Are you sure that we cover everything inside the reduction with kernel profiler? If yes, may be there is an issue with threading tasks times, I can check it

Yes, everything inside the threading task is profiled already, and the 'delete' call, if profiled, amounts to a small amount of time.

Can you may be do a tricky experiment with set_num_threads(1)?
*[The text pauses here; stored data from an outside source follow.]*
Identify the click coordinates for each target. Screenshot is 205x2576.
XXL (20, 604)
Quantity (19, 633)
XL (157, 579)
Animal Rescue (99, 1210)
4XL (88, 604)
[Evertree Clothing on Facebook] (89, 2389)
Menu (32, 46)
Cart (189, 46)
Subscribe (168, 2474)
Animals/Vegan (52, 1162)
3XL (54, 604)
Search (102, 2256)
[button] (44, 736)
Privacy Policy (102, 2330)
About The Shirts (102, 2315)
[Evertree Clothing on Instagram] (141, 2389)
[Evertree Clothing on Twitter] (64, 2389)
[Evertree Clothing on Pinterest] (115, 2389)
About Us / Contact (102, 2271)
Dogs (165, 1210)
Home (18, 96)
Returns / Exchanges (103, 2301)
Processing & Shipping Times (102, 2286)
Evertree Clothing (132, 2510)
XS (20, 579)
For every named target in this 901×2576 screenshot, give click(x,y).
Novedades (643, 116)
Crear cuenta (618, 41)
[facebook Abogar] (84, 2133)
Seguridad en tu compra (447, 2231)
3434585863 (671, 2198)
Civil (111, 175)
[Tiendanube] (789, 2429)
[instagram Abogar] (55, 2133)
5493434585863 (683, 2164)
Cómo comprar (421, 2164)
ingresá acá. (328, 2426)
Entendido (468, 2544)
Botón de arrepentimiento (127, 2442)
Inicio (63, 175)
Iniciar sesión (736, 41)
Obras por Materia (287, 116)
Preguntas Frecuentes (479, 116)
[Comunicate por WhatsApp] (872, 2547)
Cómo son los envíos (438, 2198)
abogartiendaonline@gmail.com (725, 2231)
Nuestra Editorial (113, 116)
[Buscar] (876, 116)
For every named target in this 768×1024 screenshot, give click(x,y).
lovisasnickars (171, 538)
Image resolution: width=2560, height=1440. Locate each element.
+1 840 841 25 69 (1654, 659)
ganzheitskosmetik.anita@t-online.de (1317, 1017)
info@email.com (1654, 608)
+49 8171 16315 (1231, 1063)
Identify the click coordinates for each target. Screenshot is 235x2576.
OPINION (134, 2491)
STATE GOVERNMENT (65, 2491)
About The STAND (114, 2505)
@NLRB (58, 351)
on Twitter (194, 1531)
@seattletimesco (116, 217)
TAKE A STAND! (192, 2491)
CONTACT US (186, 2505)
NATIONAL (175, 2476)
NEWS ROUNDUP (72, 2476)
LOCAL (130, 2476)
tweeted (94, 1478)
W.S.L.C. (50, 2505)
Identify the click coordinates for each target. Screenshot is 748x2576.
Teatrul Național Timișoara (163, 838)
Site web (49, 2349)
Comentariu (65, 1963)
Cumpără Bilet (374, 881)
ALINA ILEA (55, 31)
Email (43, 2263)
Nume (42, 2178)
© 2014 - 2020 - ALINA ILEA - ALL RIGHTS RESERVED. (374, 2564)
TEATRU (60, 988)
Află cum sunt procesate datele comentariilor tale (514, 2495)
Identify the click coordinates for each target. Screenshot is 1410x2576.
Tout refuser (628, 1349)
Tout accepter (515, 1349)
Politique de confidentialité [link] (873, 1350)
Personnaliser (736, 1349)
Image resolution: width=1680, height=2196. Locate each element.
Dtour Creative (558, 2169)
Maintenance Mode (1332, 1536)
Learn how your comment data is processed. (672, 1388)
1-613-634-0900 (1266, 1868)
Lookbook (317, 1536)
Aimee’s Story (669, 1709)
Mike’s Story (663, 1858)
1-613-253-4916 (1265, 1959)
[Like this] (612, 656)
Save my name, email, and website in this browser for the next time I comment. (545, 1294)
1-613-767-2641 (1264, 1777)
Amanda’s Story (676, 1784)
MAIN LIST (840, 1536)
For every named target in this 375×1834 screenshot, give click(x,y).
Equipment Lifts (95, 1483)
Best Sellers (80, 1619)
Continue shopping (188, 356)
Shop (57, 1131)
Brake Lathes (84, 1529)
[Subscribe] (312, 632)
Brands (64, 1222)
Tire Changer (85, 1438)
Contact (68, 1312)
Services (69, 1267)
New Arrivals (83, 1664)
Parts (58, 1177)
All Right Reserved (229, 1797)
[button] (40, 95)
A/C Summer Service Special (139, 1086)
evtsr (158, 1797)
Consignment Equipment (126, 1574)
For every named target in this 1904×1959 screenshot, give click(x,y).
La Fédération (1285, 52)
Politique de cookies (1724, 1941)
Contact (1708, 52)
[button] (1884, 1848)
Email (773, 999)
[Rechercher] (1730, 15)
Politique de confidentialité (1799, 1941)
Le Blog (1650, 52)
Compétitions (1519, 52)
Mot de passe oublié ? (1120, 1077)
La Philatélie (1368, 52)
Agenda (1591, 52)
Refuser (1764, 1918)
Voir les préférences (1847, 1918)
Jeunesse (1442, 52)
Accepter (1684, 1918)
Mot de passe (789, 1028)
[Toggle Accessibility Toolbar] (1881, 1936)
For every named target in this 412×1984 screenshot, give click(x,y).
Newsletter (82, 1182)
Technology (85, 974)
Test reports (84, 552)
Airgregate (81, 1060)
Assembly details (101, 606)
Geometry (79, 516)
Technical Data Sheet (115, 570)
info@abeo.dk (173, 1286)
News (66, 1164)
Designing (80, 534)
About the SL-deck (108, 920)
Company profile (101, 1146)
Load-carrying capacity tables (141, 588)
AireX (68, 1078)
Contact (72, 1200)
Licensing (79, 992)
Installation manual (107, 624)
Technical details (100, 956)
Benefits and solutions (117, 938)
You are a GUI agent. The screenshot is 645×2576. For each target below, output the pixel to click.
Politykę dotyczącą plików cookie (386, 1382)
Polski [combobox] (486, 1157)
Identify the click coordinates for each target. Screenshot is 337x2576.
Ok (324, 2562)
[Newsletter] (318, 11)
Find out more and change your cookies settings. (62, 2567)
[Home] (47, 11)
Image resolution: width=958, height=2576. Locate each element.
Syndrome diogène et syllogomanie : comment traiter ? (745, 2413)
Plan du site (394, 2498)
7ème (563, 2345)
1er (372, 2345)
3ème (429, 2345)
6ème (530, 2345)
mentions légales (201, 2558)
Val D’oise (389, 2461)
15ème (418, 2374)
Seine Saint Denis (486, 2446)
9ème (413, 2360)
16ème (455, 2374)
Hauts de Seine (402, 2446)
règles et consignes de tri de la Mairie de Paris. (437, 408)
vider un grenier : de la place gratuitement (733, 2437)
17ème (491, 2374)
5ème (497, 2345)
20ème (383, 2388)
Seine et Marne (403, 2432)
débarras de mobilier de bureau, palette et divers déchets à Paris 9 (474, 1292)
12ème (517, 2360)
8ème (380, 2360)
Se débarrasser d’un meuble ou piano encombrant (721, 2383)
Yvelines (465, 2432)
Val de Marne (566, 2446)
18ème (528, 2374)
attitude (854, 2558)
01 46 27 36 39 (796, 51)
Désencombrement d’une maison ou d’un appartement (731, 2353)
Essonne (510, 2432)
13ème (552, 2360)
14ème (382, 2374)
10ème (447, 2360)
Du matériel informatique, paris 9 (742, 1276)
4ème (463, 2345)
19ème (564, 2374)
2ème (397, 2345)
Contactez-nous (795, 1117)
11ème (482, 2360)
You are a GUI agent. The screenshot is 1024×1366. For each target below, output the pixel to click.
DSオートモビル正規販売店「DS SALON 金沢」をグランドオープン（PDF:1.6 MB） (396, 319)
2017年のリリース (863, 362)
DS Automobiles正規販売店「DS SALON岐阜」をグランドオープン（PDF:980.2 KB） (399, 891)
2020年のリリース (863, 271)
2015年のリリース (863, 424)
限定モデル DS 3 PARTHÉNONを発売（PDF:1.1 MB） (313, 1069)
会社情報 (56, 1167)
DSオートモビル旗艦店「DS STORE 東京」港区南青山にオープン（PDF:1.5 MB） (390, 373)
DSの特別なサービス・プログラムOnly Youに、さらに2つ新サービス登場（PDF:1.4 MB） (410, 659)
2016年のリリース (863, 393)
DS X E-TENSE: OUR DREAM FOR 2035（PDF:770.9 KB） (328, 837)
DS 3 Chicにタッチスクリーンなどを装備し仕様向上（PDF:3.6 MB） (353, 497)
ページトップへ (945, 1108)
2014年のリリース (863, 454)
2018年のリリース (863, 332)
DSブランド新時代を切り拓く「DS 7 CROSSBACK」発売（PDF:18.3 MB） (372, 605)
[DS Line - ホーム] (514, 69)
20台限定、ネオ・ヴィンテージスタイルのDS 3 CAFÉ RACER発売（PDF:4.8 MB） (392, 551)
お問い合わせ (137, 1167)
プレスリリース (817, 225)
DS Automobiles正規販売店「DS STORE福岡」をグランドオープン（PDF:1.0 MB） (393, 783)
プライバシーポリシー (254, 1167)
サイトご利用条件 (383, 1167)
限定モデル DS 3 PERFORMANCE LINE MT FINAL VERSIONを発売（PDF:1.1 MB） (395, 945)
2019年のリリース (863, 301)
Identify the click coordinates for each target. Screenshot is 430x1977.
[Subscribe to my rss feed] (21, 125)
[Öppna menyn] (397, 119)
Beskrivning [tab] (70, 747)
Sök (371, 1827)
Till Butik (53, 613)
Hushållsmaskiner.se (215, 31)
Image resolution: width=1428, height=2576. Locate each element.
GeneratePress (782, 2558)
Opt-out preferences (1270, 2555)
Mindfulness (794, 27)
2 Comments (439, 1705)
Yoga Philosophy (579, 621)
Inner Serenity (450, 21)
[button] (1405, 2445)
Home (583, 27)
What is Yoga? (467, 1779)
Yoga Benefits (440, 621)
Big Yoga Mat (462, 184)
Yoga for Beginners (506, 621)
Will it be the same picture or no?

If I set it to a single thread with numactl --physbind <number>, then it still shows some gap:

Algorithm tree analyzer
|-- computeUpdate time: 918.48ms 94.68% 1 times in a sequential region
|  |-- update.syrkX time: 6.10ms 0.63% 157 times in a parallel region
|  |-- update.gemm1X time: 124.40us 0.01% 157 times in a parallel region
|  |-- update.gemmXY time: 8.22ms 0.85% 157 times in a parallel region
|  |-- update.gemm1Y time: 33.87us 0.00% 157 times in a parallel region
|  |-- reduction time: 4.64ms 0.48% 1 times in a sequential region
|  |  |-- reduce.syrkX time: 4.46ms 0.46% 1 times in a parallel region
|  |  |-- reduce.gemmXY time: 13.04us 0.00% 1 times in a parallel region
|  |  |-- reduction.delete time: 167.01us 0.02% 1 times in a parallel region
|-- computeFinalize time: 51.66ms 5.32% 1 times in a sequential region
|  |-- computeFinalize.betaBufCopy time: 4.74us 0.00% 1 times in a sequential region
|  |-- computeFinalize.xtxCopy time: 6.55ms 0.68% 1 times in a sequential region
|  |-- computeFinalize.computeBetasImpl time: 44.98ms 4.64% 1 times in a sequential region
|  |  |-- solveSymmetricEquationsSystem time: 44.96ms 4.63% 1 times in a sequential region
|  |  |  |-- solveEquationsSystemWithCholesky time: 36.99ms 3.81% 1 times in a sequential region
|  |-- computeFinalize.copyBetaToResult time: 5.81us 0.00% 1 times in a sequential region
|--(end)
DAAL KERNEL_PROFILER: kernels total time 970.14ms

If I pass n_jobs=1, then the times more or less agree:

Algorithm tree analyzer
|-- computeUpdate time: 946.55ms 94.70% 1 times in a sequential region
|  |-- update.syrkX time: 6.11ms 0.61% 157 times in a parallel region
|  |-- update.gemm1X time: 122.16us 0.01% 157 times in a parallel region
|  |-- update.gemmXY time: 34.14ms 3.42% 157 times in a parallel region
|  |-- update.gemm1Y time: 32.65us 0.00% 157 times in a parallel region
|  |-- reduction time: 4.71ms 0.47% 1 times in a sequential region
|  |  |-- reduce.syrkX time: 4.53ms 0.45% 1 times in a parallel region
|  |  |-- reduce.gemmXY time: 10.18us 0.00% 1 times in a parallel region
|  |  |-- reduction.delete time: 171.92us 0.02% 1 times in a parallel region
|-- computeFinalize time: 52.97ms 5.30% 1 times in a sequential region
|  |-- computeFinalize.betaBufCopy time: 4.77us 0.00% 1 times in a sequential region
|  |-- computeFinalize.xtxCopy time: 6.70ms 0.67% 1 times in a sequential region
|  |-- computeFinalize.computeBetasImpl time: 46.15ms 4.62% 1 times in a sequential region
|  |  |-- solveSymmetricEquationsSystem time: 46.14ms 4.62% 1 times in a sequential region
|  |  |  |-- solveEquationsSystemWithCholesky time: 38.30ms 3.83% 1 times in a sequential region
|  |-- computeFinalize.copyBetaToResult time: 6.08us 0.00% 1 times in a sequential region
|--(end)
DAAL KERNEL_PROFILER: kernels total time 999.52ms

But I'm not sure what the percentages are showing in such case. Are those percentages always meant to apply to the top entry?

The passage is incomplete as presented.